Brought to you by NumFOCUS Foundation and O’Reilly Media
The official Jupyter Conference
Aug 21-22, 2018: Training
Aug 22-24, 2018: Tutorials & Conference
New York, NY

Supporting reproducibility in Jupyter through dataflow notebooks

David Koop (University of Massachusetts Dartmouth)
1:50pm–2:30pm Friday, August 24, 2018
Average rating: ****.
(4.50, 2 ratings)

Who is this presentation for?

  • Scientists, data analysts, developers, and notebook users

Prerequisite knowledge

  • A working knowledge of the Jupyter Notebook

What you'll learn

  • Learn a new way of writing and organizing notebooks and structuring cells around outputs
  • Understand the benefits of the dataflow structure

Description

Jupyter notebooks are an important tool for exploratory data analysis, but their ability to combine code, outputs, and text has also enabled their use to document and reproduce results. Notebooks can further play an important role in enabling reuse and extensions of those results; users can not only examine and reexecute past results but also tweak inputs and test new ideas. However, the ability to modify and execute any cell, at any place in the notebook, can sometimes conflict with the desire to present steps in an easy-to-follow, top-down ordering.
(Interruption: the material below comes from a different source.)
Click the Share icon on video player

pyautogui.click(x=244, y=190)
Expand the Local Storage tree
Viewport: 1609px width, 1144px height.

David Koop offers an overview of the Dataflow kernel, which combines the ability to tinker with the ability to define precise dependencies between cells. David shows how it can be used to robustly link cells as a notebook is developed and demonstrates how that notebook can be reused and extended without impacting its reproducibility. In addition, he explains the importance of intermediate outputs and how to structure cells to better define the boundaries between them and explores other extensions enabled by the dataflow structure and relationships to the JupyterLab environment.
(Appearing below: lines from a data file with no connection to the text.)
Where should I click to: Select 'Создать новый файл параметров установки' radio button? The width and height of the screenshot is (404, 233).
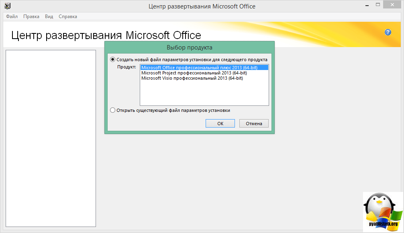pyautogui.click(x=113, y=60)
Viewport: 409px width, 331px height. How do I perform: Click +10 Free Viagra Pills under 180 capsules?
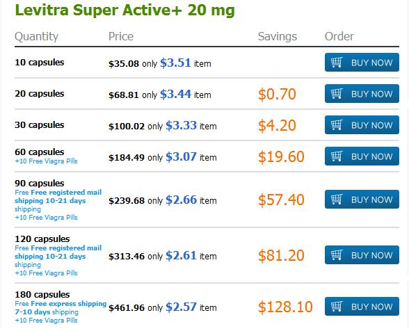coord(46,321)
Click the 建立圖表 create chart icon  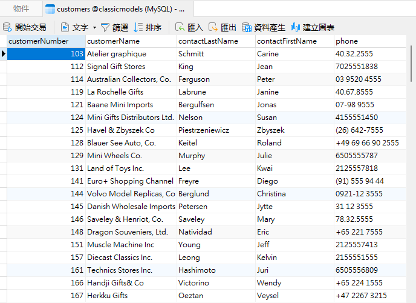[x=296, y=27]
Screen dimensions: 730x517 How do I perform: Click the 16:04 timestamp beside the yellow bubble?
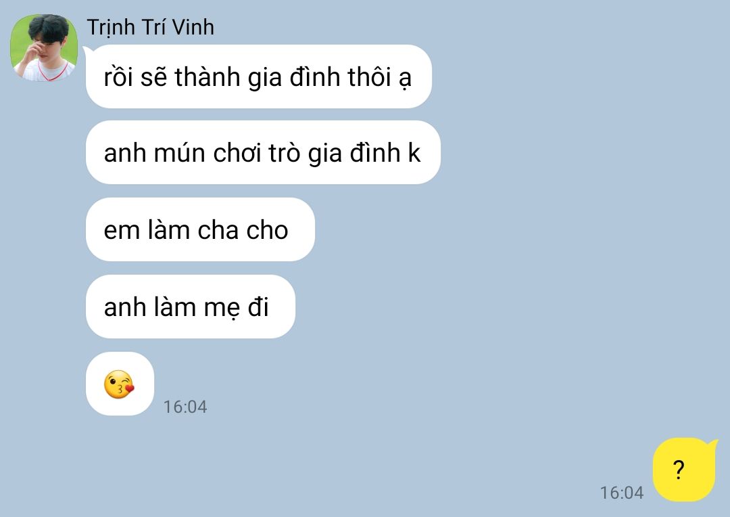(x=622, y=493)
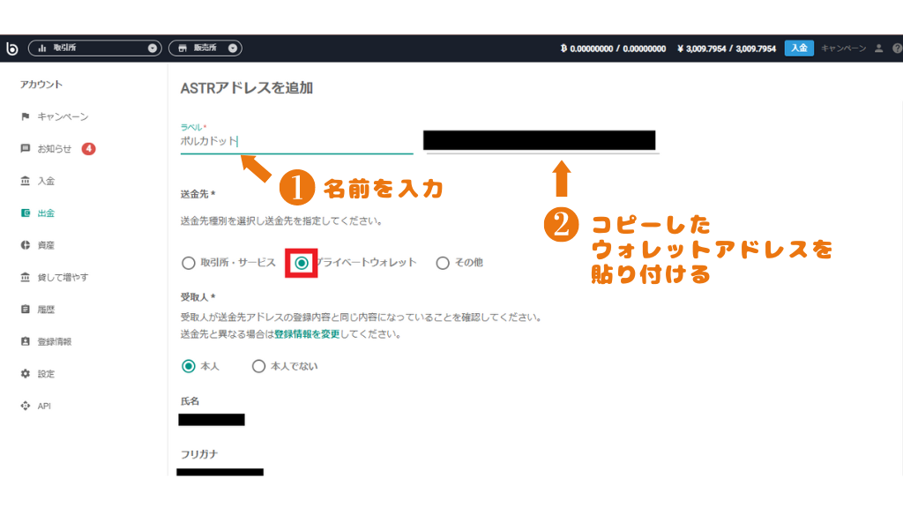The width and height of the screenshot is (903, 508).
Task: Open the 履歴 history icon
Action: coord(26,309)
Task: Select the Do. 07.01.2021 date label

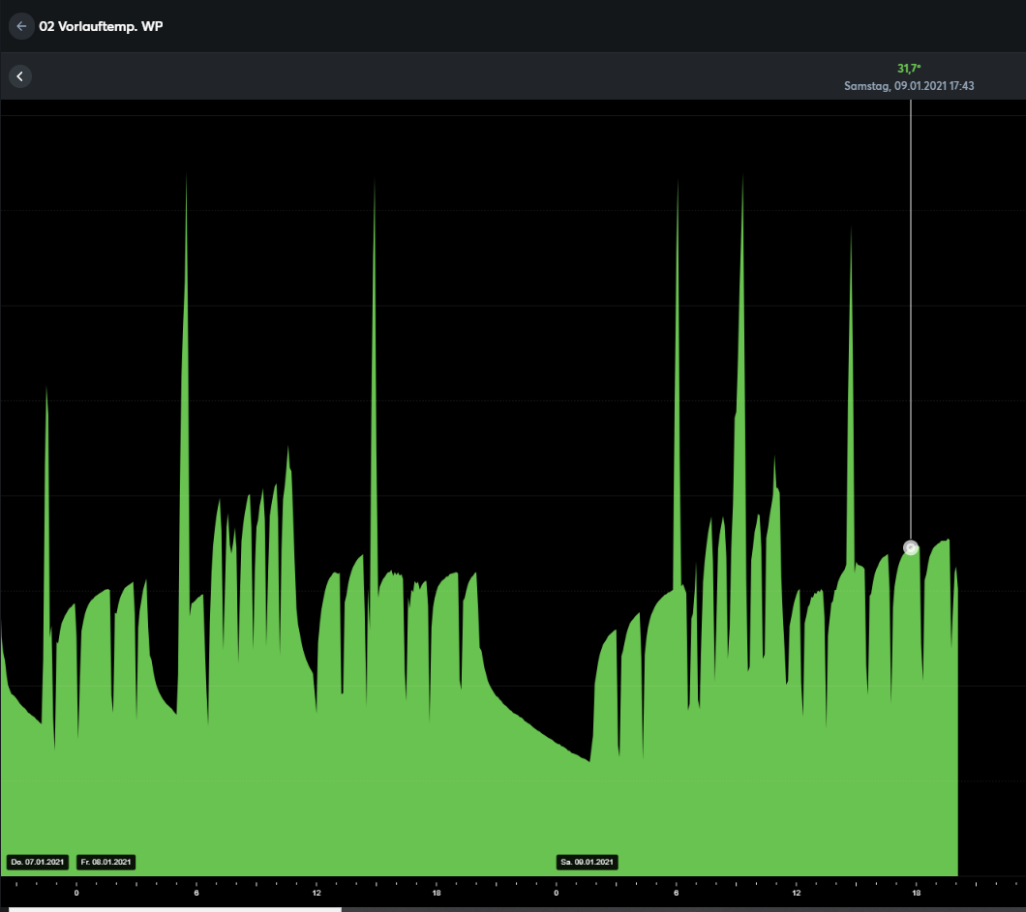Action: click(x=38, y=862)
A dataflow notebook promotes cells to be building blocks that can be linked together based on references to each other. More technically, a dataflow encodes dependencies between computations by defining how the outputs of one computation are inputs of another computation. For example, cell A might calculate a value, cell B might read an image, and cell C might use cell A’s output to blur cell B’s output to create a new image. If we change cell B to read a different image, it seems appropriate to also update cell C’s output. With robust dependencies, we can automatically execute such updates. This structure also allows users to examine how a change to one cell might impact results in other cells of the notebook. An interactive visualization of the dependency graph can help users navigate complex notebooks.
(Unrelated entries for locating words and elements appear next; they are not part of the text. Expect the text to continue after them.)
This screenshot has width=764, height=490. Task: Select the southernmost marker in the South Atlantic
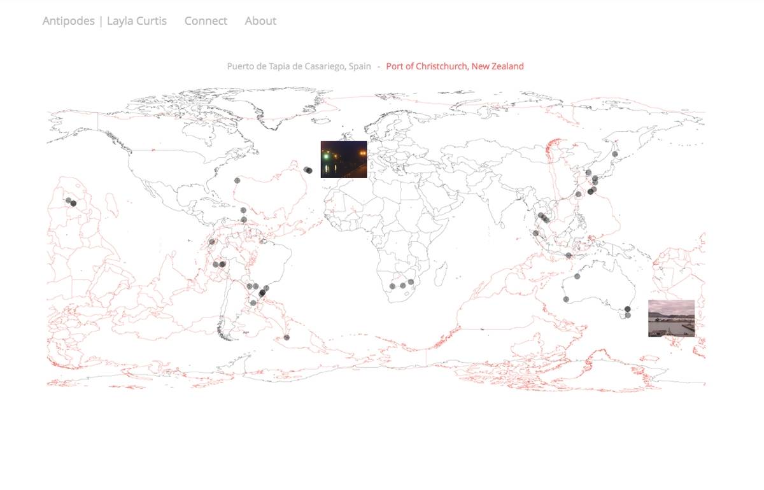(287, 338)
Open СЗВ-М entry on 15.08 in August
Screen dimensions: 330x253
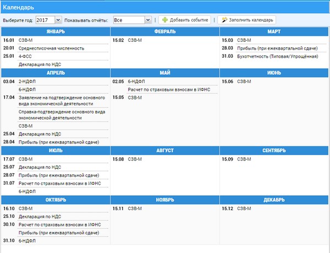click(135, 160)
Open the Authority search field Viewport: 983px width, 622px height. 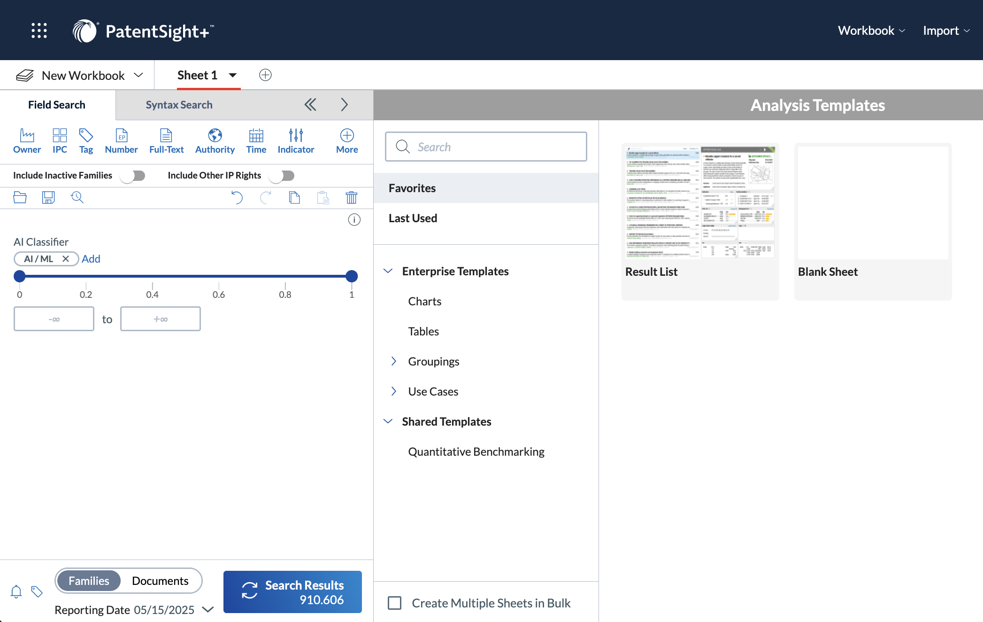click(x=215, y=140)
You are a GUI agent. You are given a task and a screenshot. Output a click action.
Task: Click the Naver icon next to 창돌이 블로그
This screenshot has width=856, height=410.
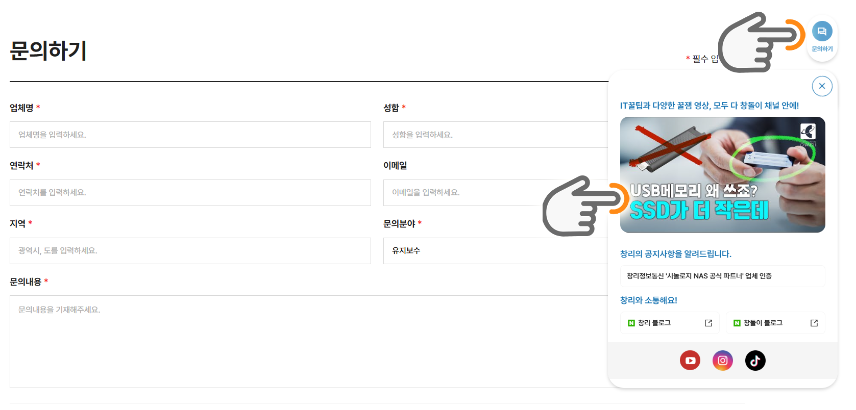pyautogui.click(x=737, y=323)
In a dataflow notebook, outputs (as defined by the last line of a cell) should reflect what was computed in a cell. Jupyter provides extensive capabilities for displaying and customizing outputs, but a cell with multiple outputs is often encapsulated as a tuple or other collection that limits these rich displays. To address this limitation, David shares extensions to the Jupyter notebook to render each output individually. For example, a tuple (df, im) would generate two outputs, the DataFrame df as an HTML table and the image im as an image. Combined with an identification scheme to reference the individual outputs, users can more clearly examine and link specific outputs to be used in other cells.

Photo of David Koop

David Koop

University of Massachusetts Dartmouth

David Koop is an assistant professor in the Computer and Information Science Department at UMass Dartmouth. His research interests include data visualization, computational provenance, and data science environments. He has served as a core developer for the VisTrails project and has collaborated with scientists in the fields of climate science, quantum physics, and invasive species modeling. David holds a PhD in computing from the University of Utah.